►

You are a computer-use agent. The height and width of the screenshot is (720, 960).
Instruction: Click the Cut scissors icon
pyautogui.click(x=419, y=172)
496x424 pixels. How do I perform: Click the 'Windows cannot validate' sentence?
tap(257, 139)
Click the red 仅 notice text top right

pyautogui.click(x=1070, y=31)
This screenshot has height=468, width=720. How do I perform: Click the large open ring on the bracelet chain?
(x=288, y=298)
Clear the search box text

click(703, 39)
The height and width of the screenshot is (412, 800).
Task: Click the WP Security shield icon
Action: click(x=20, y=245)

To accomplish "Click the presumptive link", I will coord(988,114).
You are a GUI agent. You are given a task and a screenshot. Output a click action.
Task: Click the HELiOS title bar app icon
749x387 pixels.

◄

WORK INSTRUCTIONS => Search the material for the word "agent" and copy each line where it occurs.

RESPONSE FOR THIS EXERCISE =>
You are a computer-use agent. The height and width of the screenshot is (720, 960).
You are a GUI agent. You are given a task and a screenshot. Output a click action.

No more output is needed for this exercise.